Quanto Caldo Serve Davvero per “Smuovere” le Proteine?
La prima cosa che abbiamo voluto capire è: quanto calore serve davvero per indurre le proteine del vino a denaturarsi e aggregarsi? Sappiamo che il calore le rende instabili, ma quanto e per quanto tempo? Abbiamo preso dei colloidi (l’insieme di macromolecole, incluse le proteine) isolati da un vino Silvaner e li abbiamo messi in una soluzione tampone a pH simile a quello del vino (pH 3.3). Poi, via di trattamenti termici! Temperature da 30°C a 80°C, per tempi variabili da 5 a 60 minuti.
I risultati sono stati illuminanti. Sotto i 40°C, anche per un’ora, le proteine se ne stanno abbastanza tranquille, la torbidità non aumenta quasi per niente. Ma già a 50°C, la situazione inizia a cambiare: la torbidità comincia a salire lentamente. A 60°C, l’aumento è rapido nei primi 10 minuti, per poi stabilizzarsi. A 70°C e 80°C, basta pochissimo tempo (5 minuti!) per raggiungere il massimo della torbidità.
Abbiamo anche calcolato le “Unità di Pastorizzazione” (PU), un modo per quantificare l’intensità del trattamento termico. È emerso che basta un trattamento relativamente blando (circa 0.01 PU) per iniziare a vedere aggregazione, e che intorno a 1 PU si raggiunge il massimo effetto. Scaldare di più non sembra aumentare ulteriormente la torbidità, probabilmente perché le proteine più sensibili al calore hanno già fatto “gruppo”. Interessante notare che c’è una bella correlazione lineare tra l’aumento di torbidità e la diminuzione delle proteine rimaste in soluzione (quelle che non si sono aggregate) in un certo range di trattamento termico (tra 0.005 e 0.3 PU). Questo ci dice che il calore, in modo controllato, fa il suo lavoro nel destabilizzare queste molecole.

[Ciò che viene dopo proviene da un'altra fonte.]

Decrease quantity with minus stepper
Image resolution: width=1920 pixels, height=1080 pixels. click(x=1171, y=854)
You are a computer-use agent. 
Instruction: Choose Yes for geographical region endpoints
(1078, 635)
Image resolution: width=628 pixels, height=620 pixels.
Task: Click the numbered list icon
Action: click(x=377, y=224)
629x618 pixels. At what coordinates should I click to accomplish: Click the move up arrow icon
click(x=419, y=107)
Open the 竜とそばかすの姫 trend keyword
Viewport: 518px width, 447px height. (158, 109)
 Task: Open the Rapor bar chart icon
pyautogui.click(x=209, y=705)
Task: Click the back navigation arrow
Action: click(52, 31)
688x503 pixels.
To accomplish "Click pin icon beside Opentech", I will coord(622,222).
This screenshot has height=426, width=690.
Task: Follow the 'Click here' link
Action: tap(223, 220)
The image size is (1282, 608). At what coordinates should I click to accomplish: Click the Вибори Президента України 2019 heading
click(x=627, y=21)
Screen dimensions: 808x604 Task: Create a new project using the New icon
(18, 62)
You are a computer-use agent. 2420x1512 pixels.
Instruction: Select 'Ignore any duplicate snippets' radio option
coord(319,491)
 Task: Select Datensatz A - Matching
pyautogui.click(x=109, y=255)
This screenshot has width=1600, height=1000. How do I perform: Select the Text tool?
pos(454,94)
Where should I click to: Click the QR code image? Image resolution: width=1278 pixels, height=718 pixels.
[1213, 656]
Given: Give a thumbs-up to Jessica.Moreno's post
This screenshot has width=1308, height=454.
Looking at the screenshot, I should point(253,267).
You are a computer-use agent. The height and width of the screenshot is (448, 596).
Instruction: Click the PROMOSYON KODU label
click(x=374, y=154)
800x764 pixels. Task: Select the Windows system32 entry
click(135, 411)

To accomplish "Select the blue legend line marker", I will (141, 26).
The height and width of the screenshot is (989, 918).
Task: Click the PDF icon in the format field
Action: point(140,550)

Ultrasuoni e Agenti Riducenti: Un Aiuto Inaspettato (o Mancato)?
Poi ci siamo chiesti: e se provassimo con gli ultrasuoni? A volte vengono usati in enologia per altri scopi, e qualche studio precedente suggeriva potessero avere un effetto sulle proteine. Abbiamo quindi sottoposto i nostri colloidi di vino a un bagno di ultrasuoni per tempi diversi. Risultato? Praticamente nullo. Un leggerissimo aumento di torbidità dopo un’ora, ma abbiamo notato che il campione si era anche scaldato un po’ (fino a 45°C). L’effetto era paragonabile a quello di un riscaldamento blando senza ultrasuoni. Quindi, per la denaturazione proteica, gli ultrasuoni, almeno nelle nostre condizioni, non sembrano essere la chiave.
E gli agenti riducenti? Si pensa che composti come l’anidride solforosa (SO2) o l’acido ascorbico possano rompere i ponti disolfuro nelle proteine, rendendole meno stabili. Abbiamo aggiunto dosi variabili di SO2 (fino a 400 mg/L, ben oltre i limiti legali per i bianchi!) e acido ascorbico (fino a 500 mg/L) ai nostri campioni prima di scaldarli. L’acido ascorbico non ha avuto alcun effetto visibile sulla stabilità proteica o sulla torbidità in nessuna condizione testata. L’SO2, a dosi normali (fino a 200 mg/L), nemmeno. Solo a dosi molto alte (400 mg/L) e a temperature elevate (70°C per 30 min) abbiamo visto un leggero aumento della torbidità e una maggiore perdita di proteine rispetto al controllo senza SO2. Questo contrasta un po’ con altri studi fatti su proteine isolate o in vini diversi, ma i nostri colloidi erano complessi e ricchi di polisaccaridi, che potrebbero aver “protetto” le proteine dall’azione dell’SO2. Quindi, anche qui, niente effetti miracolosi per favorire la denaturazione alle dosi comunemente usate.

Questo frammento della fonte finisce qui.